(TEXT EXCERPT begins)
It’s happened to me when buying shirts and shoes, and it happens in the supermarket, too.
Maybe it’s happened to you at a restaurant, buying bath towels, or while deciding on life-insurance.
Whatever the decision to be made, businesses offer a variety of choices because consumers do want options.Â
However, research has shown time and again that too many choices leads to a kind of shut-down, an inability to decide. Yet, too few choices leads to dissatisfaction.
Is there an ideal number of choices?
In a recent study published in the journal Nature, *neuroscientists investigated the covert mental processes during the process of decision-making. They “explored choice overload by using using functional magnetic resonance imaging while subjects were either choosing from varying-sized choice sets or were browsing them.”
The sets were of 6, 12 or 24 items and what the researchers found was that brain activity in the striatum and anterior cingulate cortex was highest when subjects were browsing or choosing from 12-item sets. A set of six offered to few options and a set of 24 was deemed too large.
In an interview with ScienceDaily, one of the researchers, Colin Camerer, Robert Kirby Professor of Behavioral Economics at Caltech and the Leadership Chair of T&C Chen Center for Social and Decision Neuroscience, said that while 12 appeared to be the right size in the study, in real life the best possible options for a set to choose from would probably be between 8 to 14 items, depending on a variety of factors such as: “the perceived reward, the difficulty of evaluating the options, and the person’s individual characteristics.”
(TEXT EXCERPT ends)
(DATA begins)
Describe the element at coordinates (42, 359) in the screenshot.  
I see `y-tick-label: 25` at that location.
(DATA ends)
(DATA begins)
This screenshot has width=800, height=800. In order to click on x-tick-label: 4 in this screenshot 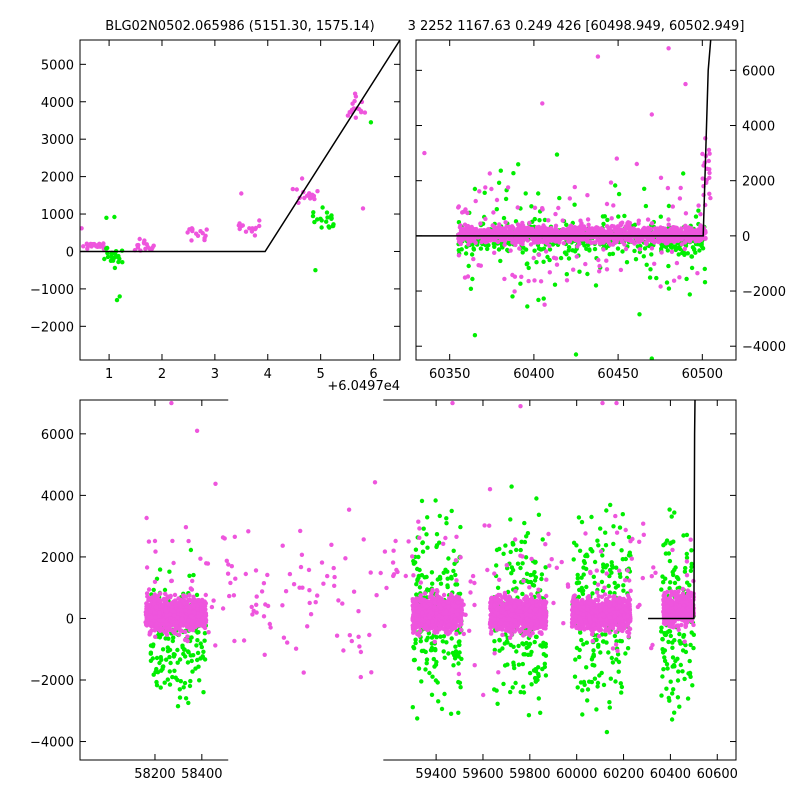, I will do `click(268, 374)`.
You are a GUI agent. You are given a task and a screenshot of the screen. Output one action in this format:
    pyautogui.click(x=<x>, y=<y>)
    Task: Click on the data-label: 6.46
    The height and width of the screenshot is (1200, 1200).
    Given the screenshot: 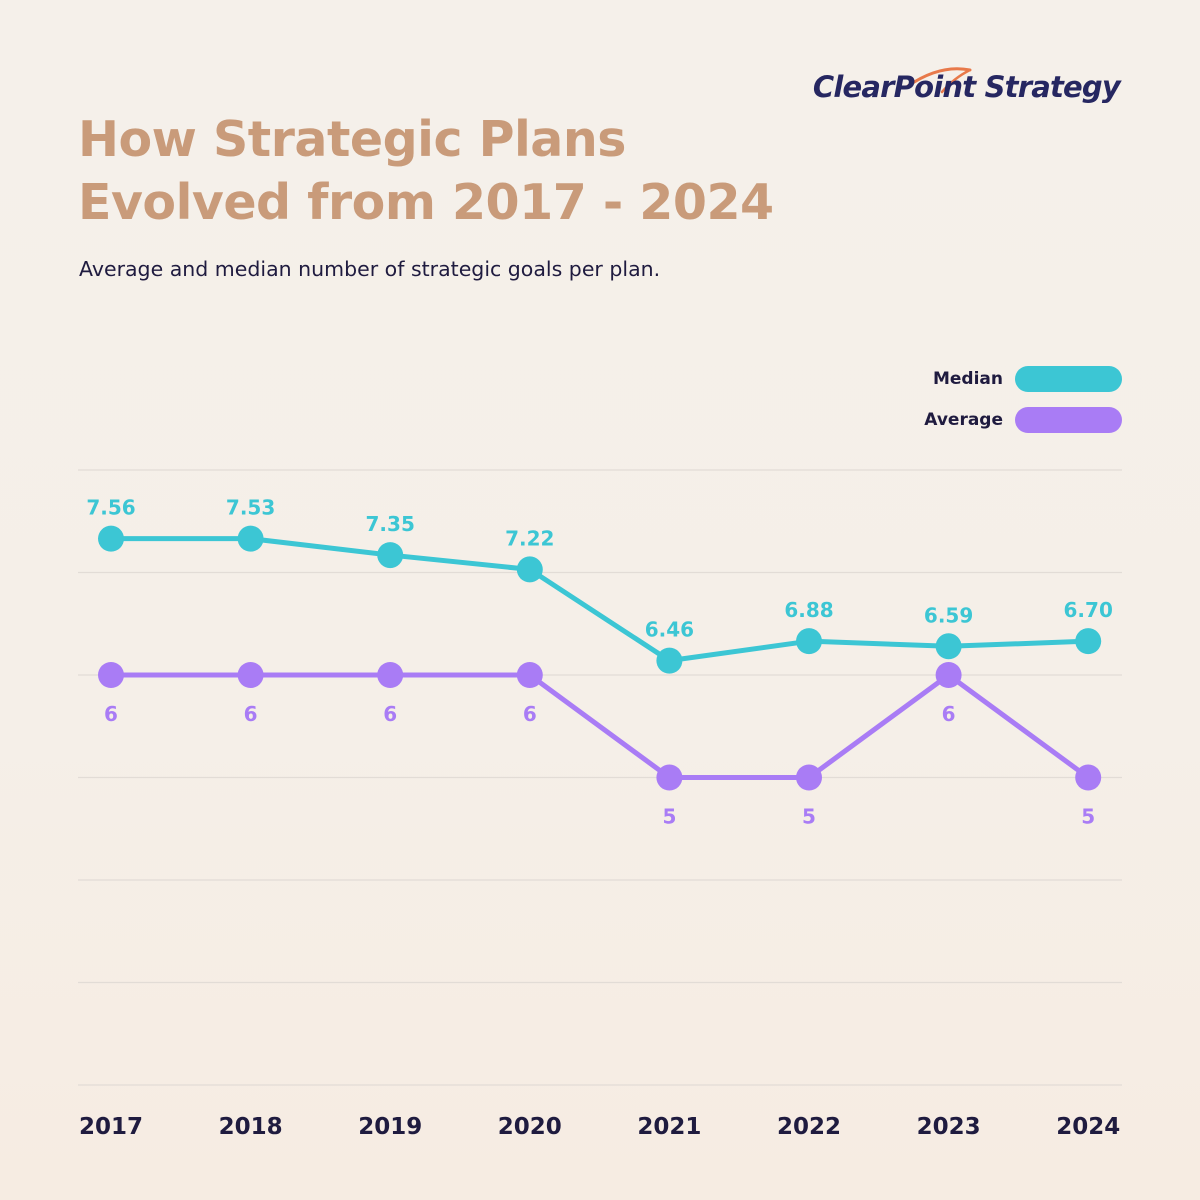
(DATA ends)
> [REQUIRED WORK]:
1. Reproduce from the article on choice overload the part that opens with the words containing "Whatever the decision" and closes with "number of choices?".
2. Using the article on choice overload, answer these:
(a) In which journal was the study published?
(b) What sizes were the choice sets in the study?
(c) According to Colin Camerer, how many items would probably be best for a set to choose from in real life?
Rely only on the article on choice overload, not on the entries.

> [TASK RESPONSES]:
1.
Whatever the decision to be made, businesses offer a variety of choices because consumers do want options.Â
However, research has shown time and again that too many choices leads to a kind of shut-down, an inability to decide. Yet, too few choices leads to dissatisfaction.
Is there an ideal number of choices?

2.
(a) Nature
(b) 6, 12 or 24 items
(c) Between 8 and 14 items